→ What to produce:
Render the records as a Markdown table with the columns "Row" and "Line", numbering each line and leaving out blank lines. Begin at the start of the records and stop after the line that contains "pyautogui.click(x=139, y=336)", leaving the pictures out of the table.

→ Input for this task:
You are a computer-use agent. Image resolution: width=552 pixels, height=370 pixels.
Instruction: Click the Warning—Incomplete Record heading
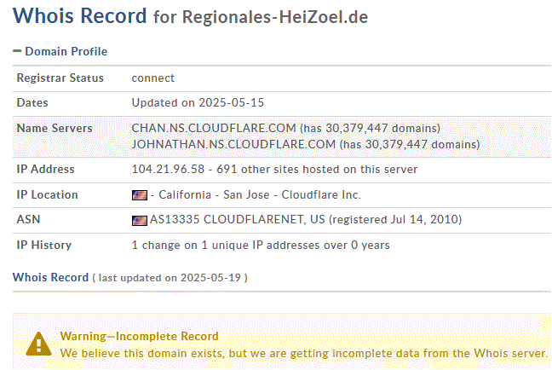pyautogui.click(x=139, y=336)
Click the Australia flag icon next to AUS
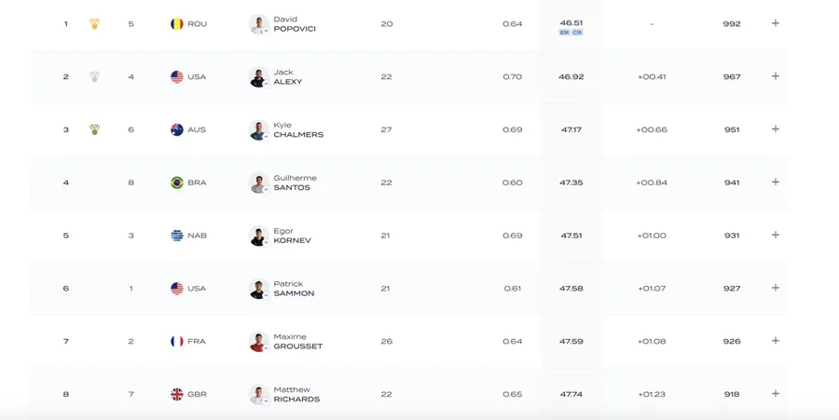The height and width of the screenshot is (420, 839). 177,129
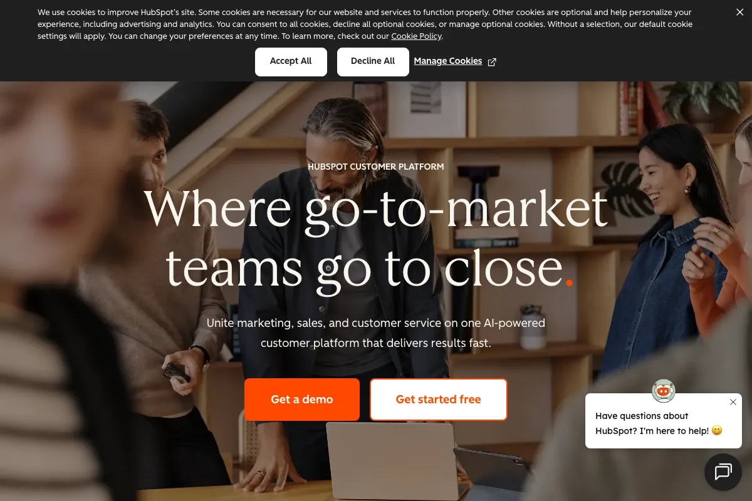
Task: Click the smiley emoji in chat message
Action: coord(717,431)
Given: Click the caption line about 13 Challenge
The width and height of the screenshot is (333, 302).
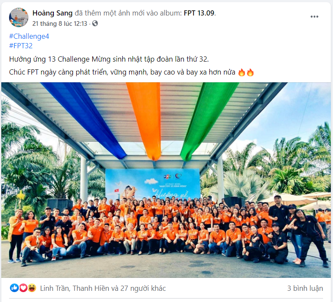Looking at the screenshot, I should (109, 59).
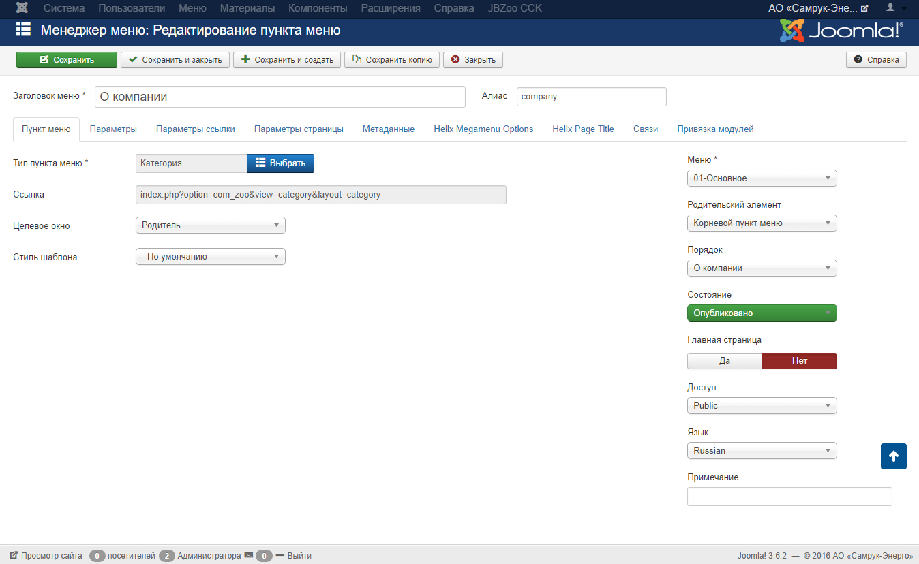This screenshot has height=564, width=919.
Task: Click the Joomla logo icon in top bar
Action: [x=22, y=8]
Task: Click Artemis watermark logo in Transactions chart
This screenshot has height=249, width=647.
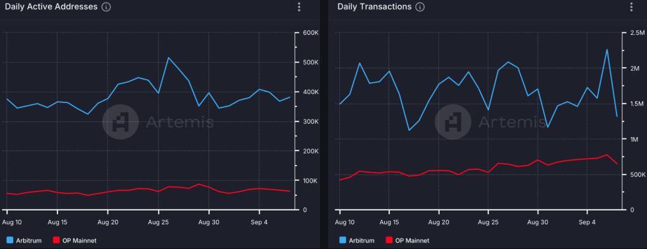Action: coord(452,122)
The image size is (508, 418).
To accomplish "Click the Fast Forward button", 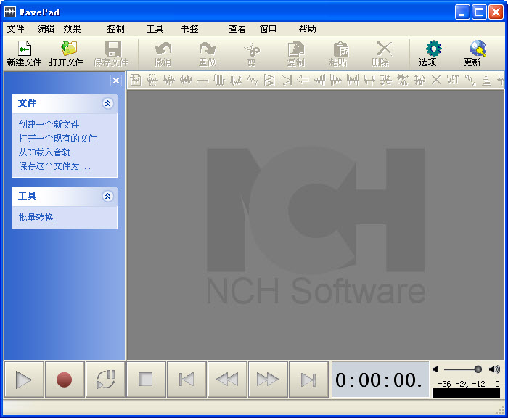I will (x=268, y=380).
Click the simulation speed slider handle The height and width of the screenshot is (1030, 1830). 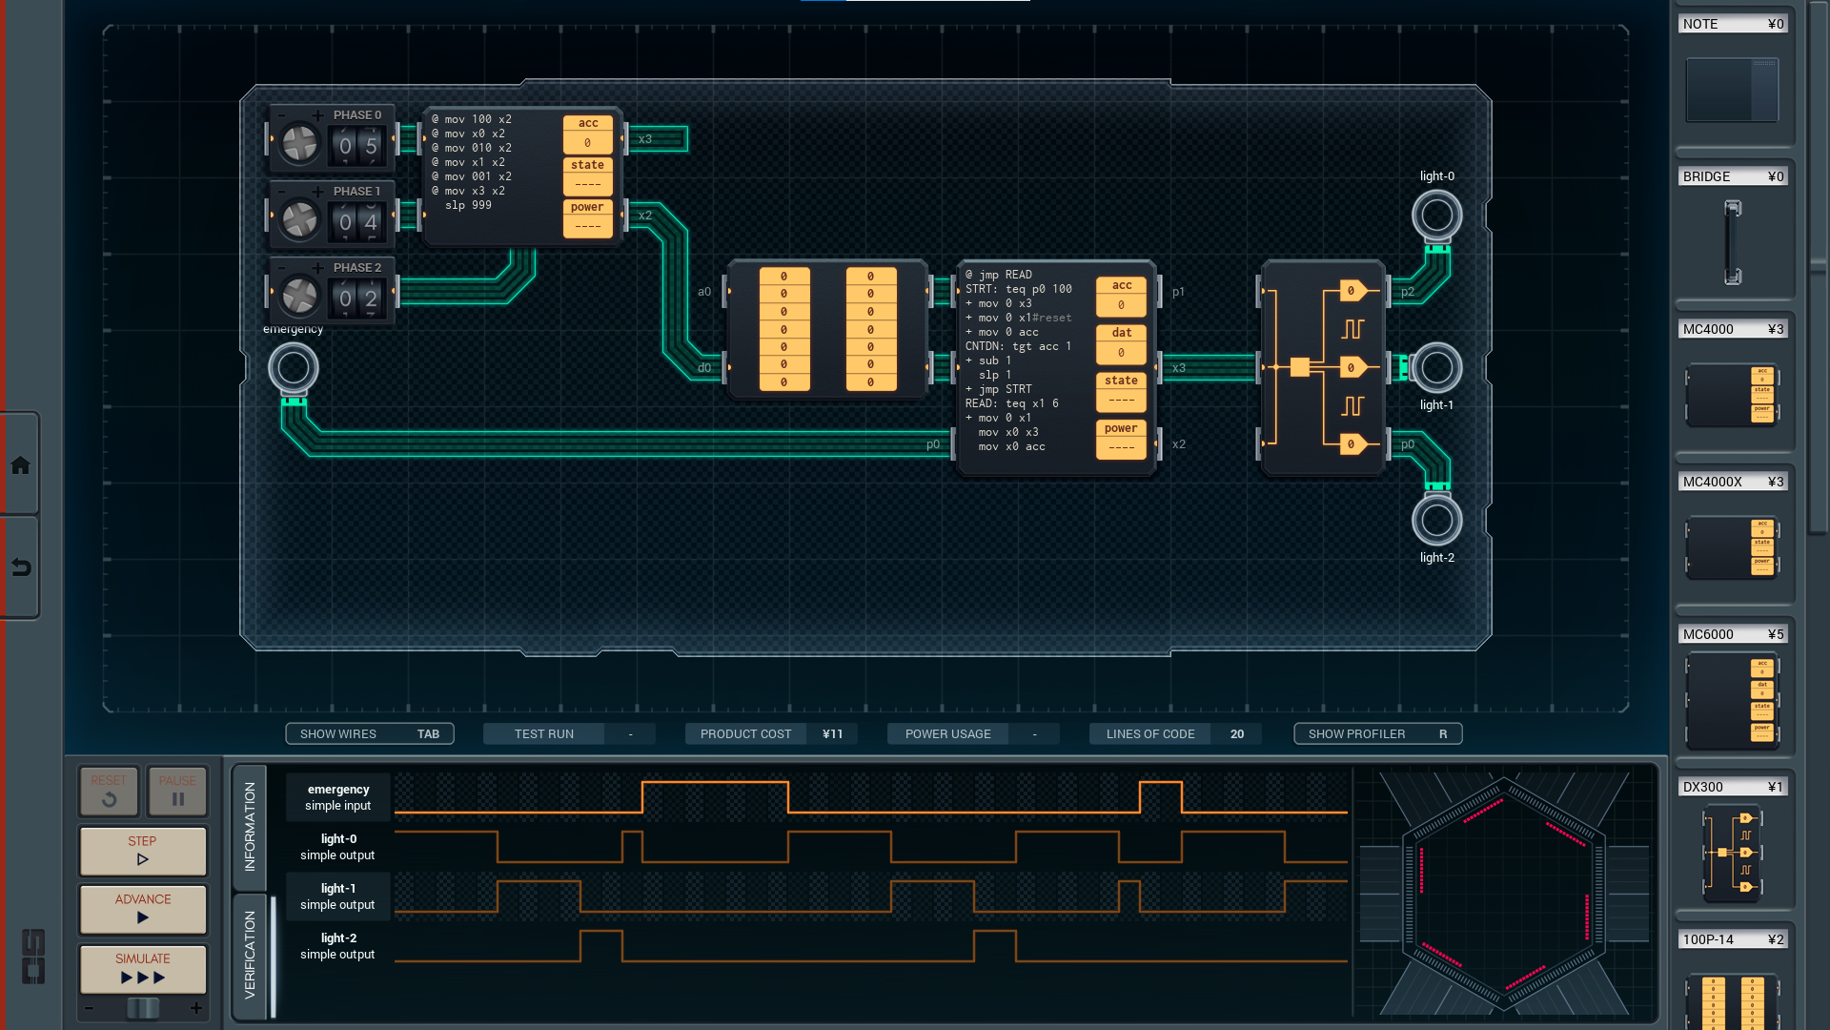(143, 1008)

→ Reply:
| Row | Line |
|---|---|
| 1 | You are a computer-use agent. Image resolution: width=552 pixels, height=370 pixels. |
| 2 | Instruction: Click the Warning—Incomplete Record heading |
| 3 | pyautogui.click(x=139, y=336) |